**The problem**:
Continue the news excerpt on the fight over the Liberal Party's direction, picking up after its final sentence.

**Page excerpt**:

* * * * * * *

Mark Kenny, professor at the ANU’s Australian Studies Institute, said there is an “ideological battle going on for the soul of the Liberal Party”.

“The Liberal Party is changing in its overall shape before our very eyes, but they risk taking the party away from the mainstream electorate,” he said.

“The rise of a defiant Christian right politics and populism, led by Trump, is now quite a deliberate project.”

Antic is controversial both within his party and outside it, having broken with the Morrison government to oppose vaccine mandates and regularly engaging in a culture war against ‘wokeness’.

Opposition Leader Peter Dutton has stepped into preselection contests recently to protect sitting members and encourage more women into Parliament, but Antic’s growing power in his branch made this an unlikely proposition.

Jane Hume, shadow finance minister, mused the decision was disappointing for a party struggling with women’s representation and moderate voters.

“Anne Ruston is a senior member of the shadow cabinet, she’s an exceptionally good shadow minister,” Hume said on Sky News.

“Frankly I think that this was a mistake, but it’s a mistake of the South Australian Liberal division.”

Source: United Australia Party 

Recruitment drive

Both the Victorian and South Australian branches of the Liberal Party have seen recruitment drives from Pentecostal churches, with new members supporting candidates with more extreme views than the federal Liberal Party platform.

Kenny said it will take strong messaging from the federal leadership that “a different outcome is expected”.

“This isn’t just local electors saying we like this candidate more than that candidate,” he said.

“This is a takeover of the Liberal Party by Christian right forces and we’ve seen it happening in suburban branches around the country.”

* * * * * * *

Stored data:
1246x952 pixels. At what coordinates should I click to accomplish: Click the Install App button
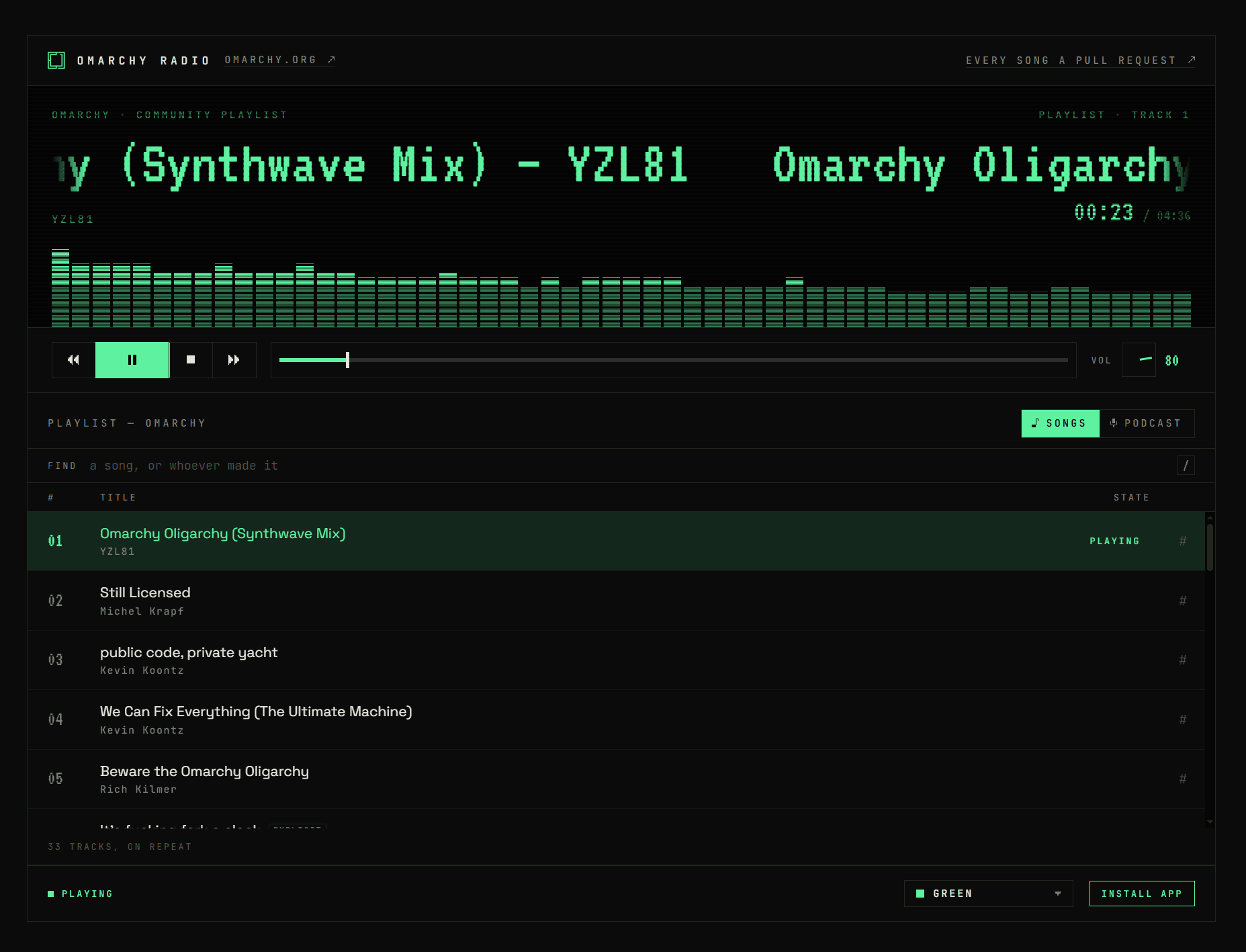[x=1142, y=894]
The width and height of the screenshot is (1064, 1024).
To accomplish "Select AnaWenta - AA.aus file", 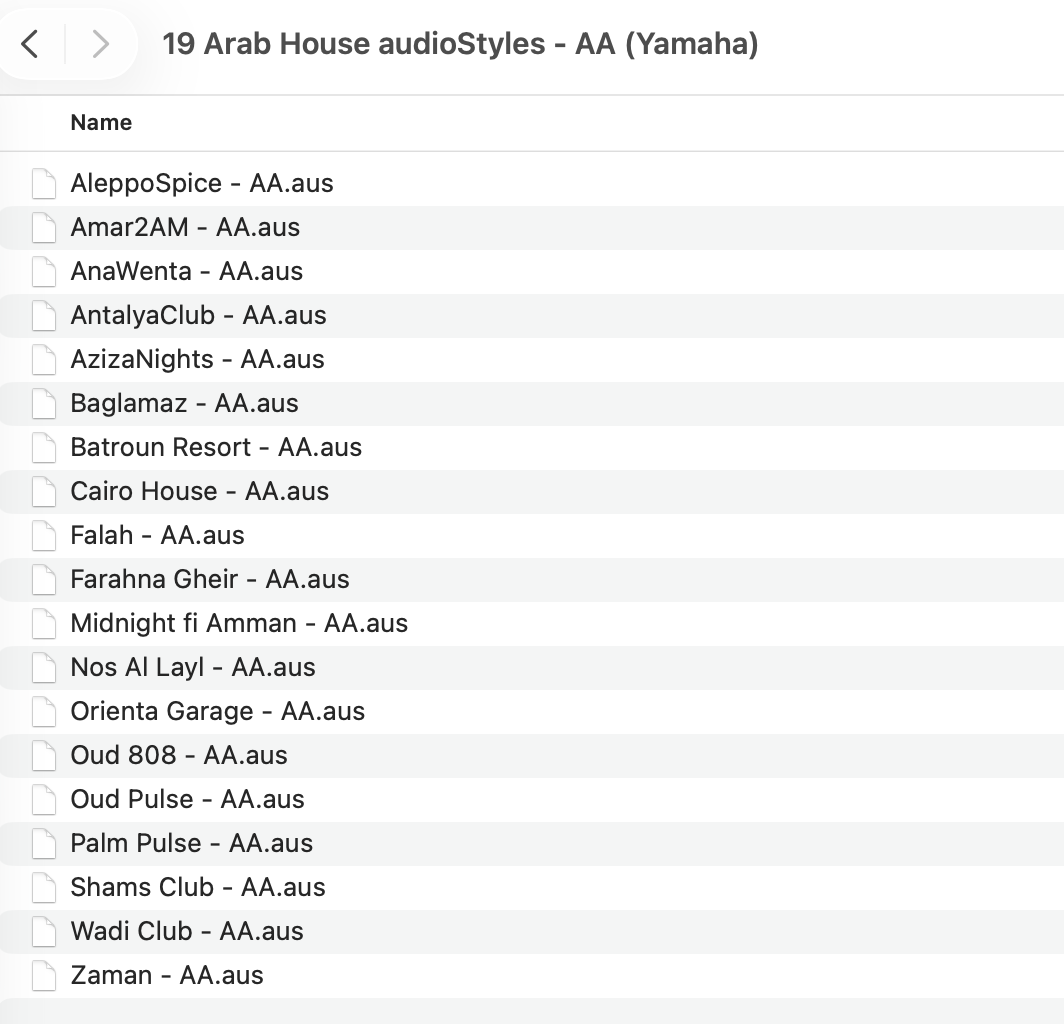I will point(186,272).

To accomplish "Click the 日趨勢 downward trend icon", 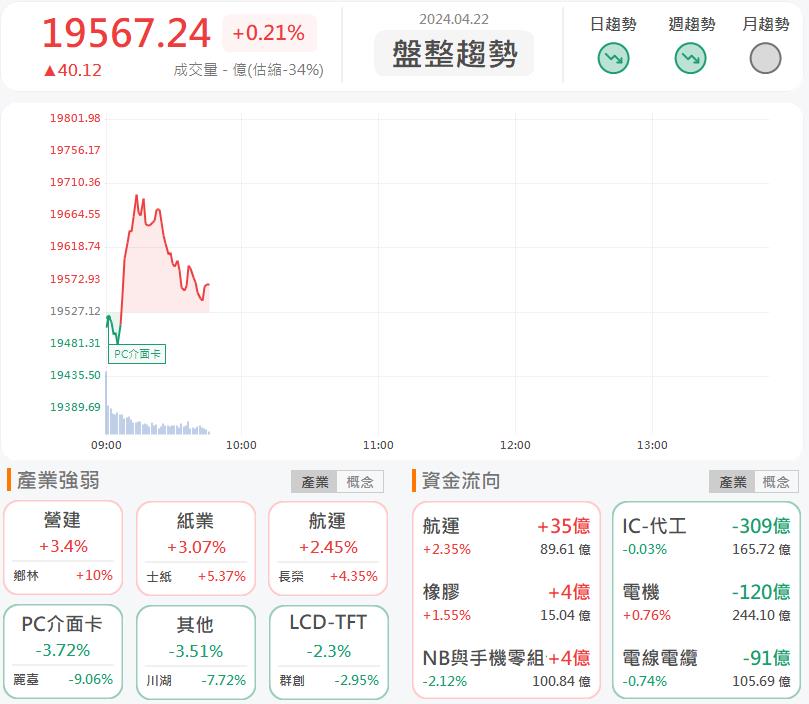I will [612, 58].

* * * * * * *

**Result below**:
After Antic told members at his preselection that there is a “pandemic of wokeness” and gave a speech focused on the evils of ‘‘radical gender ideology’’, moderate Liberal members sounded the electoral alarm.

“His views are simply out of step with our centrist state,” a Liberal Party member said.

“Political parties exist to win elections and govern. There’s no way these views are electorally palatable.”

A source within the Victorian Liberal Party, speaking on the condition of anonymity, told The New Daily there is a growing awareness that the preselection of controversial figures is damaging the electoral chances of other candidates.

“(Opposition Leader John) Pesutto has realised this,” they said.

“He is now suffering the consequences for trying to address it.”

Who is Alex Antic?

Antic, before his political career, studied an arts and law degree, worked as a lawyer and was on Adelaide City Council for four years.

He laid out his vision of Australia in his 2019 maiden speech, which he said is underpinned by “family, faith, freedom and the flag”.

“An Australia unaffected by the tyranny of political correctness,” he said.

“An Australia in which sporting codes did not prioritise social justice causes over the core business of playing the sports.”

Taking the time to rail against the “unproven, uncosted world of renewables in my home state,” despite South Australia now generating 70 per cent of its electricity from renewable sources, signalled the rhetoric and politics he would bring to Canberra and social media.

He is prolific in his posts about his opposition to transgender care, Covid-19 vaccination and in defence of Western culture, while espousing disproven conspiracy theories and appearing alongside far-right figures such as Steve Bannon.

Antic has appeared on American far-right provocateur Steve Bannon’s podcast. Photo: The War Room

For a self-styled free-speech warrior, he has curiously turned off the ability for people to respond to his posts on X.

Kenny said that because both the No.1 and No.2 spots on the SA Senate ticket are winnable, it raises the question of why Antic challenged Ruston for prime position on the ticket.

“He could cede that spot to her and still be elected to Parliament, and the fact he didn’t speaks volumes about the intent,” he said.

“The way they talk about the moderates in the party — they call them the left and disparage them as a weak version of the Labor Party — I don’t think regular voters look at that and think it is a credible line of argument.”